TASK —
Write down exactly the lines of the listing below, beginning with the one containing "Спорт (27, 2210)" and closing with the final line.

DATASET —
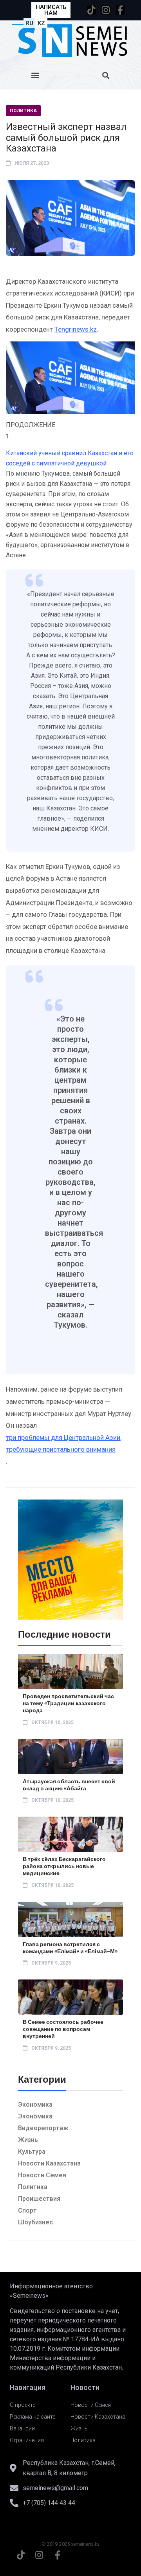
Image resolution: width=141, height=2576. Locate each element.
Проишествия (39, 2198)
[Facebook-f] (120, 10)
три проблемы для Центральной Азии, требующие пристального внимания (63, 1444)
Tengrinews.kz (75, 329)
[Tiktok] (91, 10)
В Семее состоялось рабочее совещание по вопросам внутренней (63, 2029)
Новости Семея (42, 2175)
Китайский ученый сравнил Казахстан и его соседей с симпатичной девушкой (70, 458)
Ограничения (27, 2440)
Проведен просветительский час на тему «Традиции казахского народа (68, 1703)
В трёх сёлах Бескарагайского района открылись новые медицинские (64, 1866)
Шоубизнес (35, 2222)
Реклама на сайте (32, 2417)
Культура (31, 2151)
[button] (35, 75)
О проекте (22, 2405)
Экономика (35, 2104)
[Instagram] (105, 10)
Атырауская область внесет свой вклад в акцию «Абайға (69, 1784)
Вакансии (22, 2428)
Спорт (27, 2210)
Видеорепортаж (43, 2128)
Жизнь (28, 2140)
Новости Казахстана (49, 2163)
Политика (23, 110)
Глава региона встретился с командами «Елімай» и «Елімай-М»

RESPONSE TO THIS TASK —
Спорт (27, 2210)
Видеорепортаж (43, 2128)
Жизнь (28, 2140)
Новости Казахстана (49, 2163)
Политика (23, 110)
Глава региона встретился с командами «Елімай» и «Елімай-М»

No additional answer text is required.